ANALYZING CYBER RISKS IN M&A TRANSACTIONS
By Joey Masters | Commercial Risk Advisor
Acquiring a new entity inherently translates to adopting a fresh set of digital operations and cybersecurity risks. Data breaches and cyber vulnerabilities can certainly be a deal breaker in today’s M&A environment. It is essential for acquirers to gain a clear understanding of their target’s cyber risk profile. A holistic analysis of the target company’s cyber environment will help firms uncover cyber vulnerabilities, evaluate how cyber activity impacts value and mitigate risks to close the deal with peace of mind.

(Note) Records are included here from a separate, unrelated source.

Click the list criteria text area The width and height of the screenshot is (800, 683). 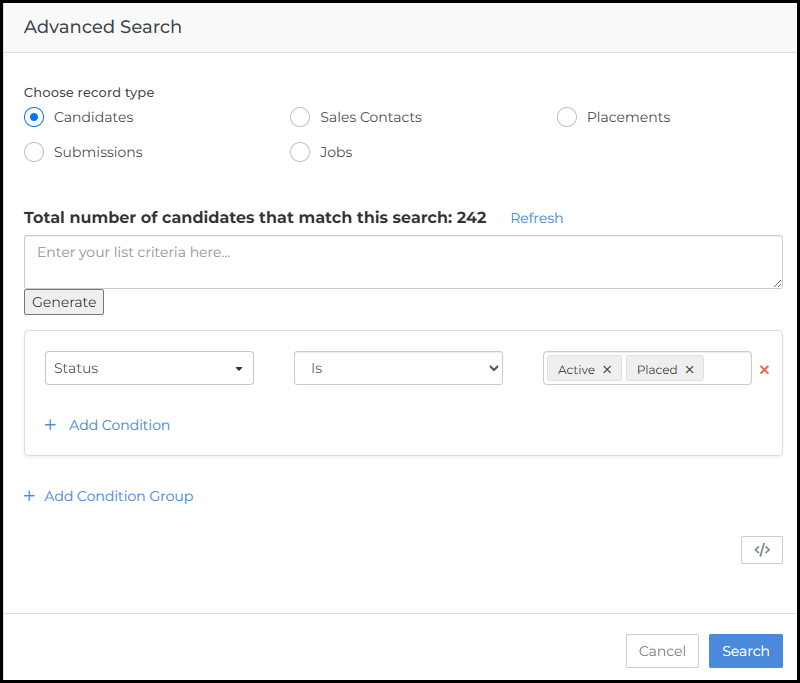pos(403,262)
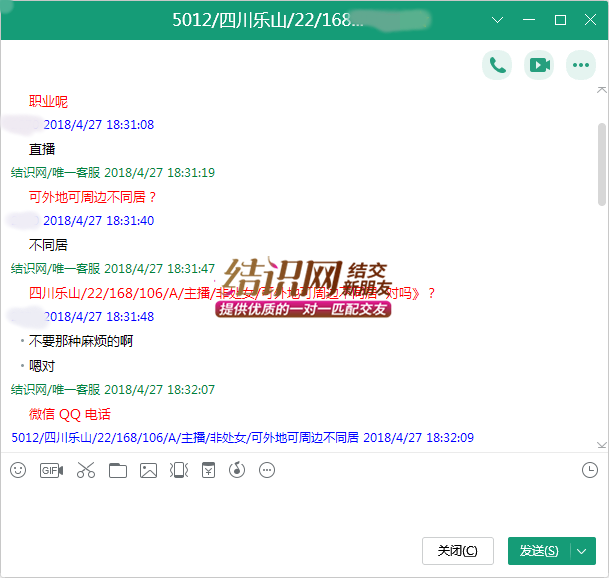The image size is (609, 578).
Task: Click the send picture icon
Action: [x=148, y=470]
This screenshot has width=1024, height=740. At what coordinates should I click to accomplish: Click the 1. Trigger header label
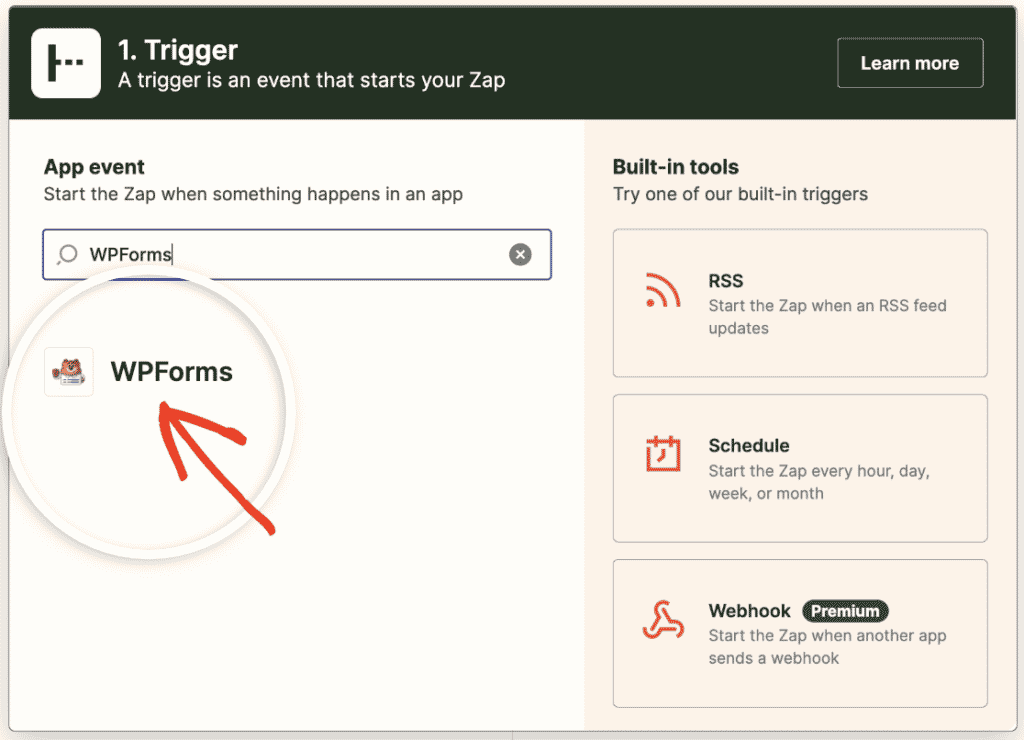click(178, 49)
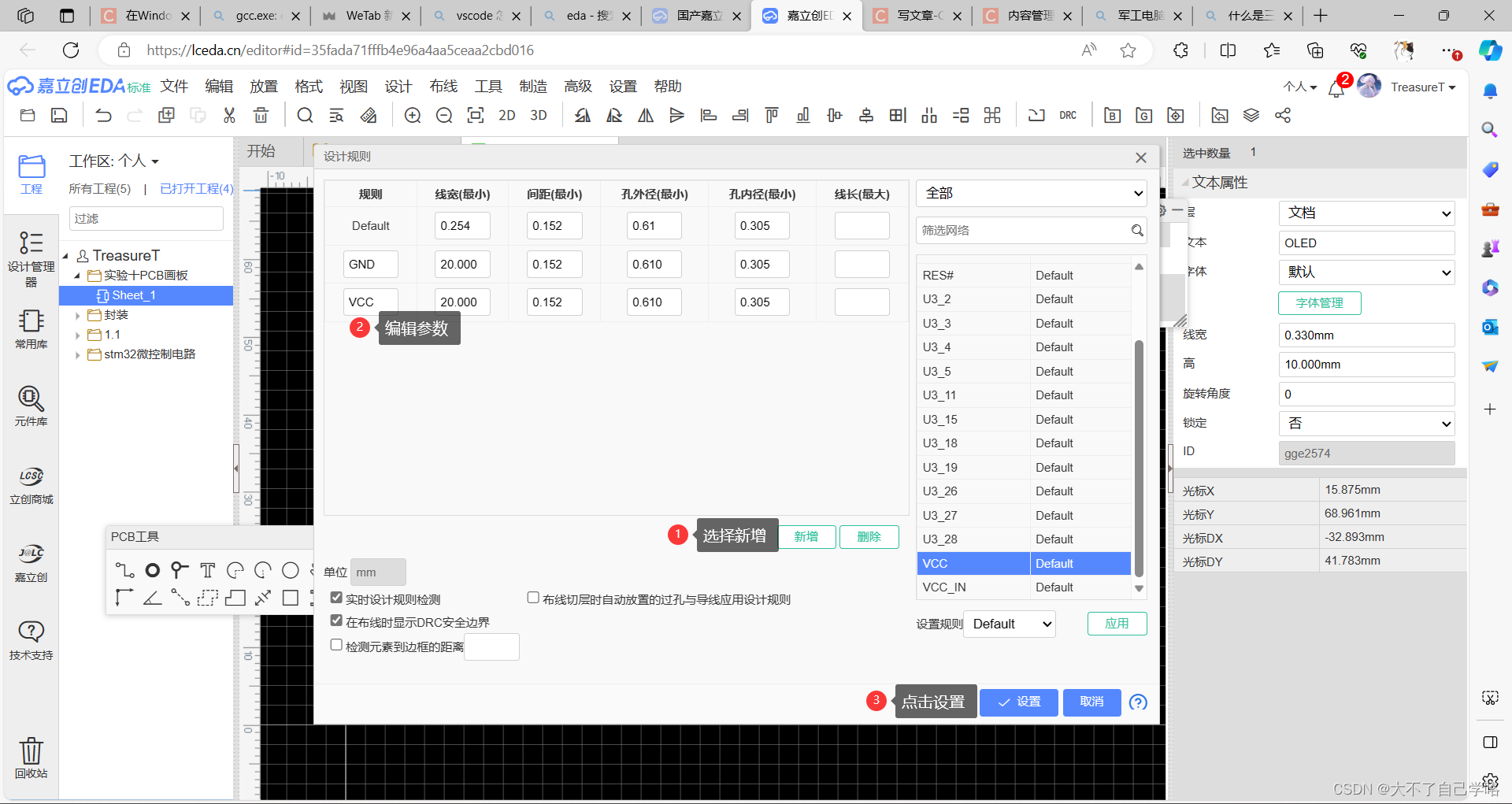Image resolution: width=1512 pixels, height=804 pixels.
Task: Click the 新增 button to add a rule
Action: tap(806, 536)
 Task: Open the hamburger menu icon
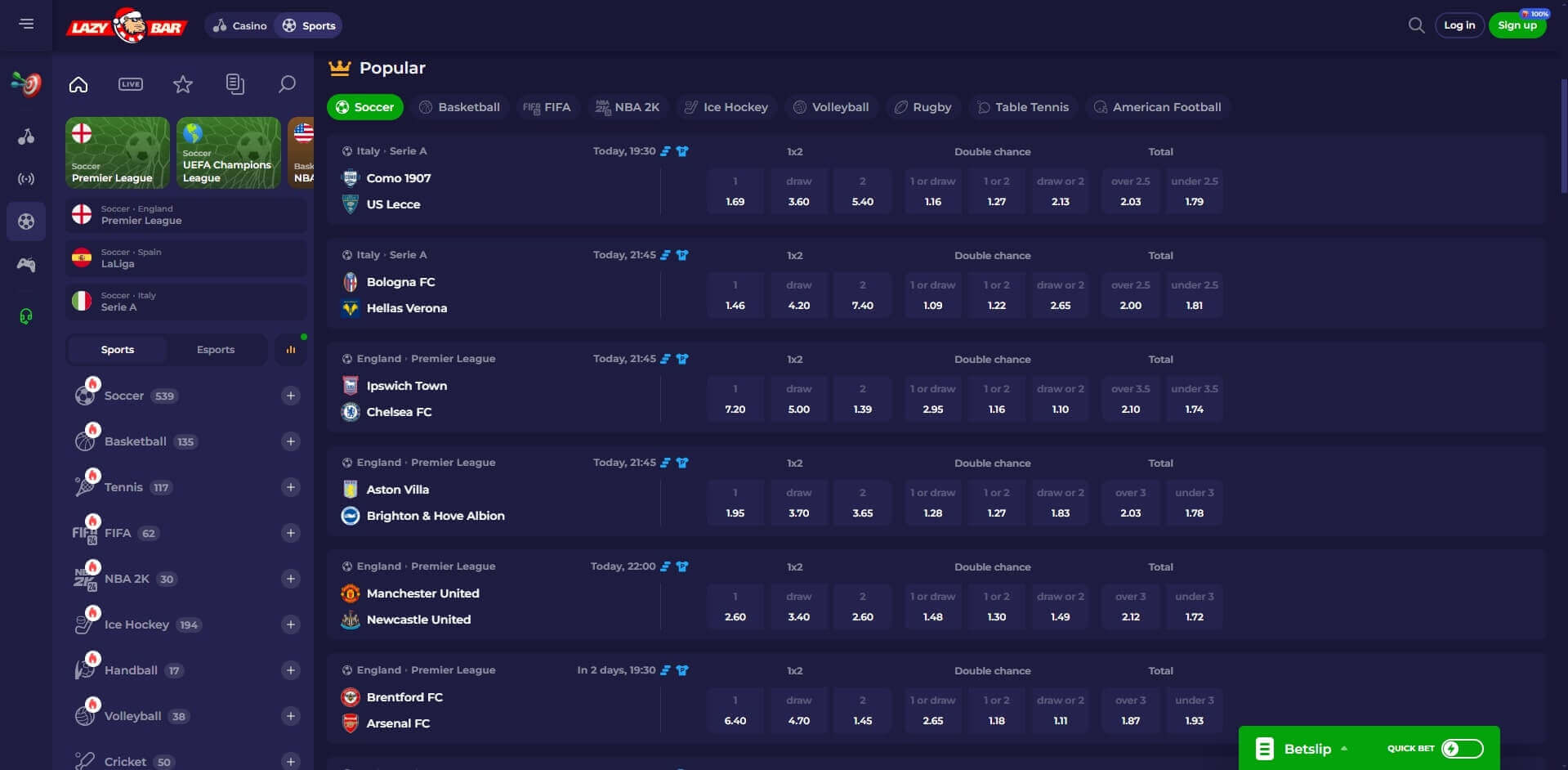(x=26, y=25)
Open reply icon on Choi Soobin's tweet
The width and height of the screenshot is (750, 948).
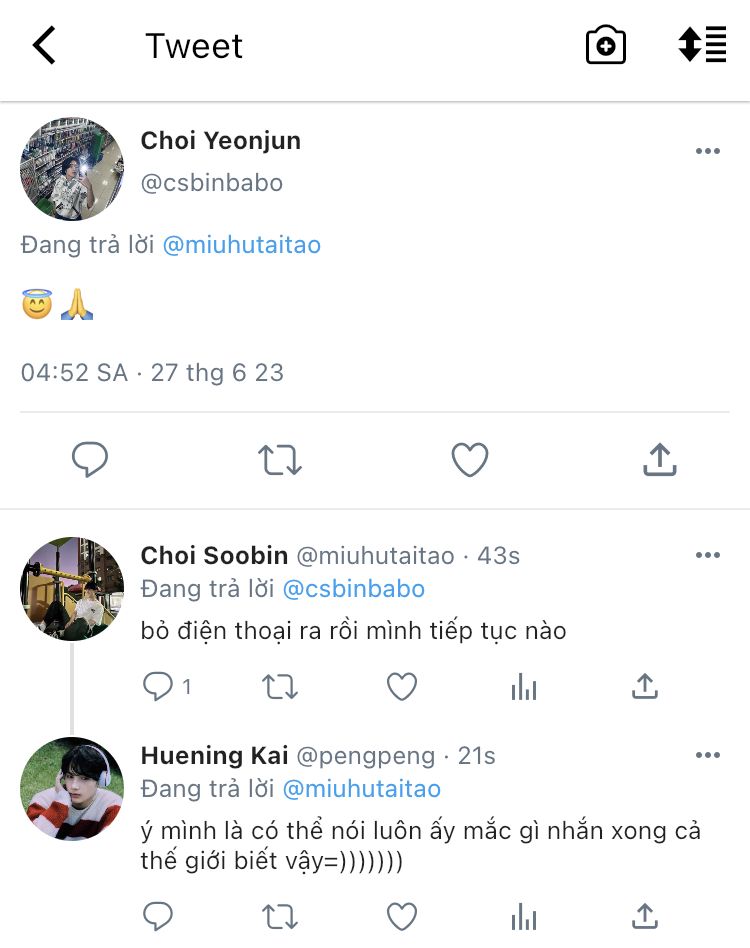pyautogui.click(x=158, y=686)
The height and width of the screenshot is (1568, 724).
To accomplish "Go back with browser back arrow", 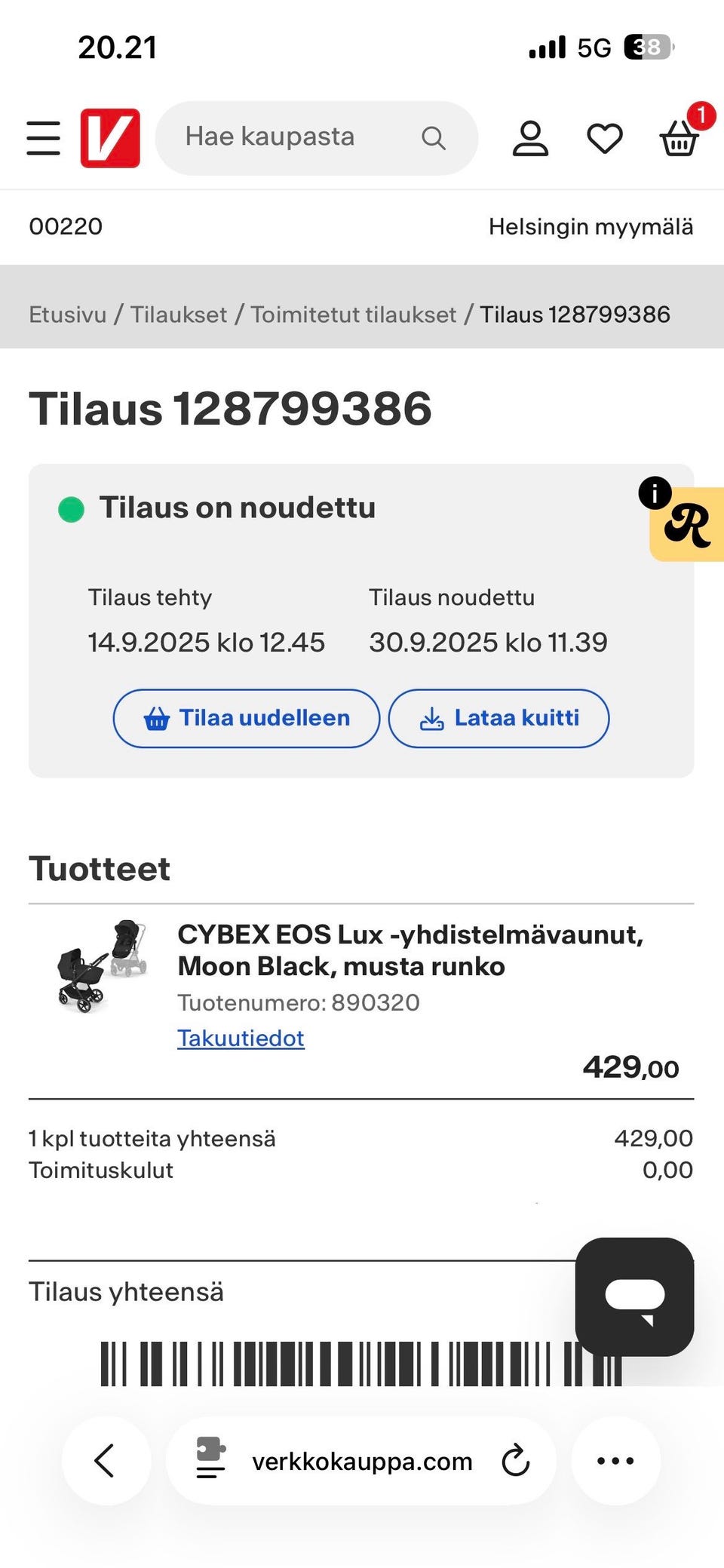I will click(x=105, y=1460).
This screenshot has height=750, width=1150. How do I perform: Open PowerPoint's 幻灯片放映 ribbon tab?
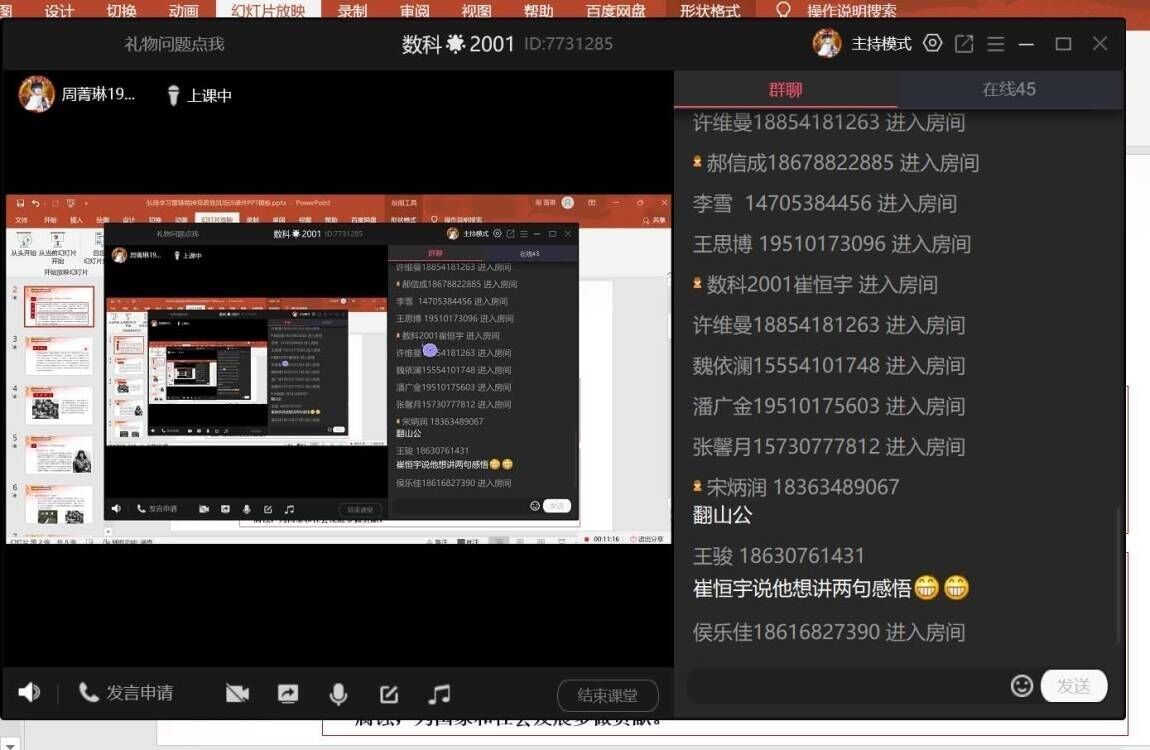pos(268,11)
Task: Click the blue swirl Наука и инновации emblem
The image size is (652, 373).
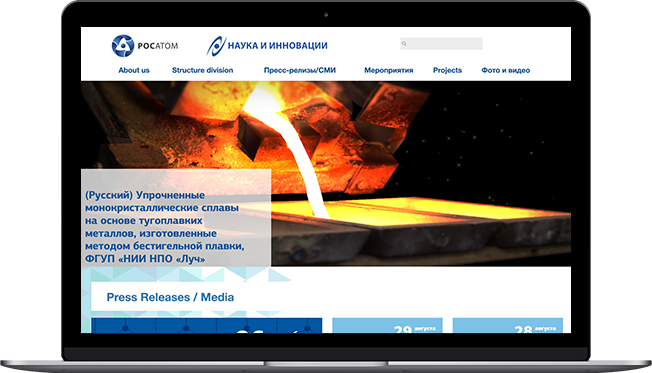Action: pos(216,46)
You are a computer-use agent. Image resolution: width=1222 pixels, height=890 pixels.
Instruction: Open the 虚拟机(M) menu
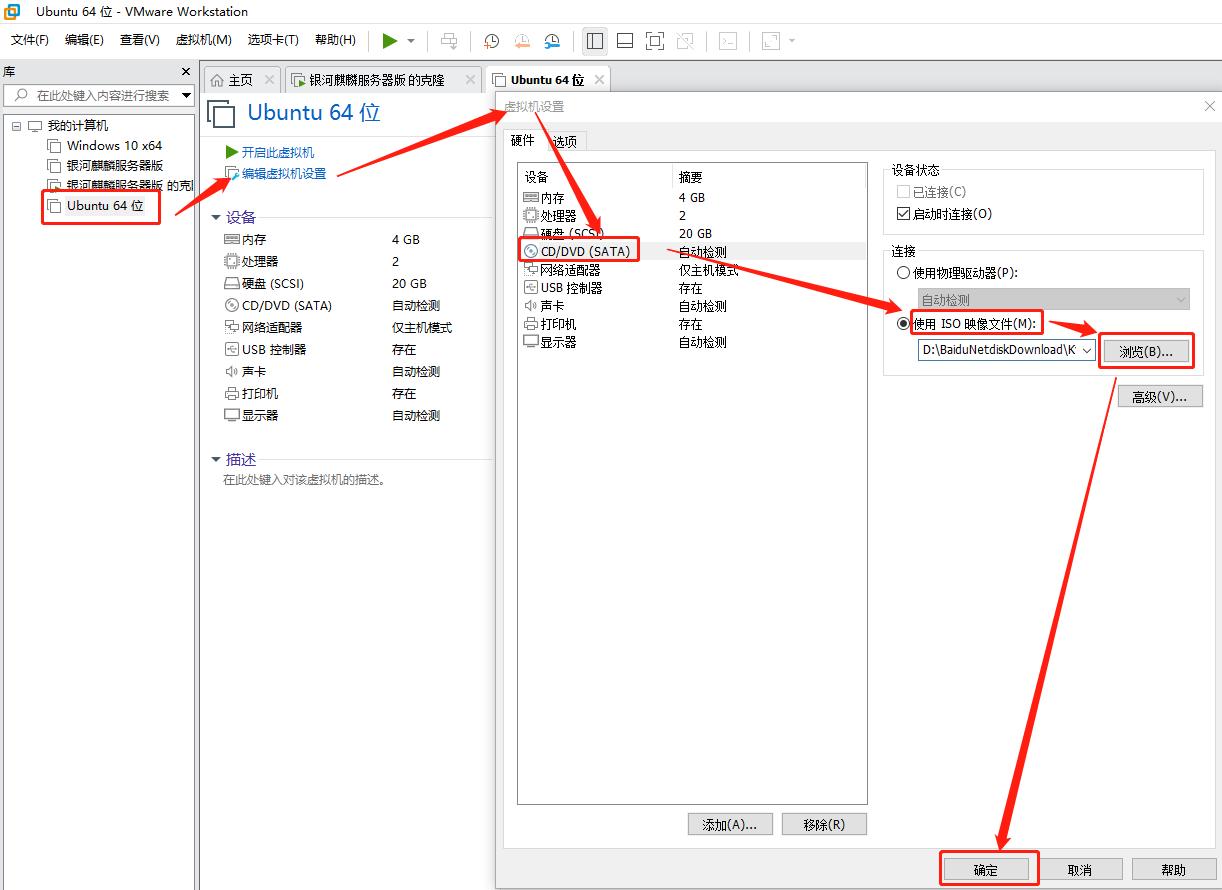(203, 40)
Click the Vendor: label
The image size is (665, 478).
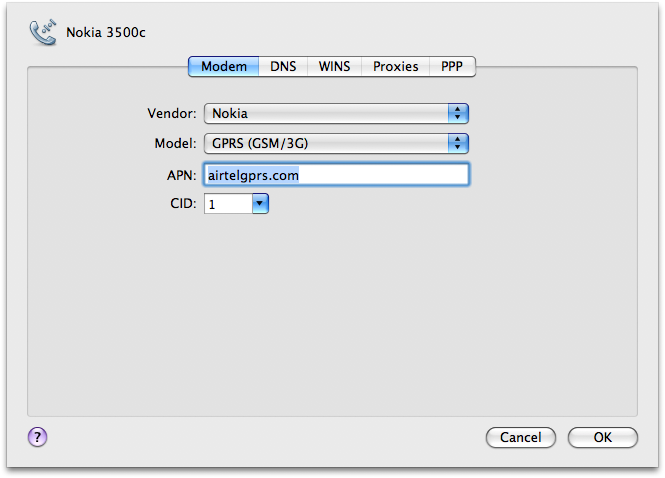[x=171, y=114]
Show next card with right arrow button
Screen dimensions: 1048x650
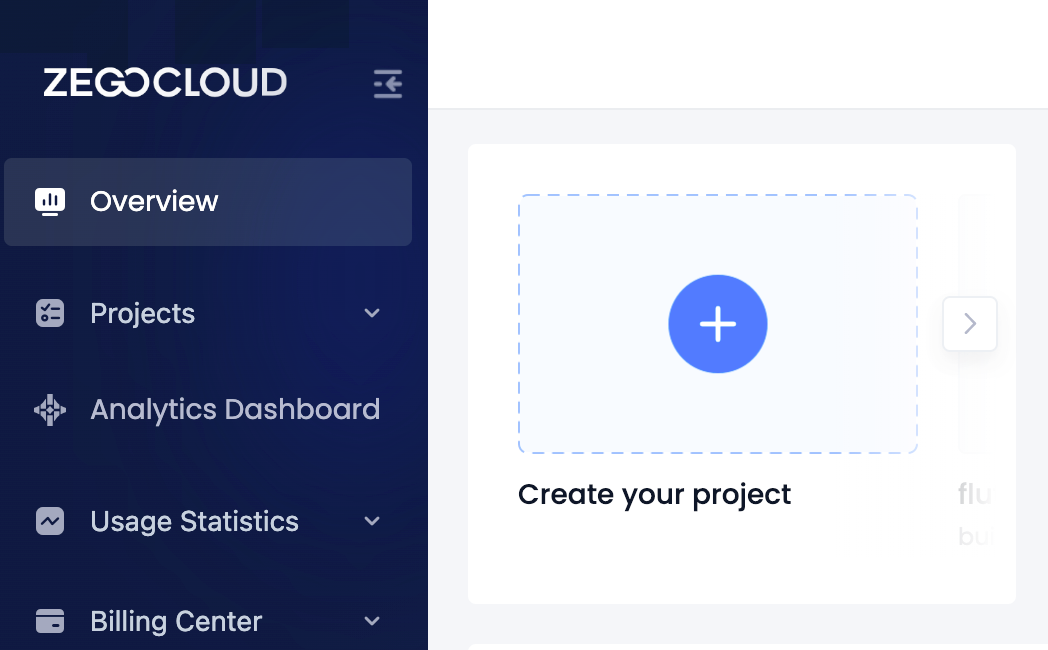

A cyber vulnerability assessment can help acquirers uncover risks they could inherit from an acquisition. It’s important to understand the threats your target is facing and the risk controls they currently have in place to determine areas of vulnerability.
- External Threats – Cybercriminals are becoming more adept at their craft each day. It’s vital to understand how external parties can infiltrate the target company’s cyber network. The most common tactic is social engineering. Through savvy email tricks, like impersonating executive leaders or financial personnel, cybercriminals can manipulate employees into granting them access to company networks. After the network has been compromised, cybercriminals can spread malware, ransomware and other malicious viruses to shut down a network or extract sensitive data to sell on the black market.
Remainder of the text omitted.